> _Trecho citado_:

++++++++

O escritório no 12º andar do mais antigo quartel-general do Fundo Monetário Internacional (FMI) combina com a formalidade gentil do americano David Lipton, técnico de carreira do organismo e hoje seu vice-diretor-gerente. O ambiente é sóbrio e austero – embora a vista da capital americana seja espetacular. Braço direito de Christine Lagarde, Lipton fala com propriedade sobre a América Latina, região sobre a qual já se debruçou. Evita palavras fortes e é extremamente político, mas deixa transparecer decepção com o desempenho do Brasil.

Vários mercados emergentes voltaram a registrar fluxo positivo de capitais no último mês e meio. Isso reflete apenas uma comunicação melhor do Federal Reserve (banco central americano), sobre os passos do fim gradual da política de estímulos, ou os fundamentos dos emergentes melhoraram?

++++++++

> _Itens fornecidos_:
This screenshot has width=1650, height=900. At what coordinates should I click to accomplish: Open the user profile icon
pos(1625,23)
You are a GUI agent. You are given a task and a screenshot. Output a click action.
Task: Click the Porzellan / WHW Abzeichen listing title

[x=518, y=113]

++++++++

Reescreva o trecho sobre o FMI de "O escritório no" até "desempenho do Brasil.", inclusive, substituindo "escritório" por "gabinete".

O gabinete no 12º andar do mais antigo quartel-general do Fundo Monetário Internacional (FMI) combina com a formalidade gentil do americano David Lipton, técnico de carreira do organismo e hoje seu vice-diretor-gerente. O ambiente é sóbrio e austero – embora a vista da capital americana seja espetacular. Braço direito de Christine Lagarde, Lipton fala com propriedade sobre a América Latina, região sobre a qual já se debruçou. Evita palavras fortes e é extremamente político, mas deixa transparecer decepção com o desempenho do Brasil.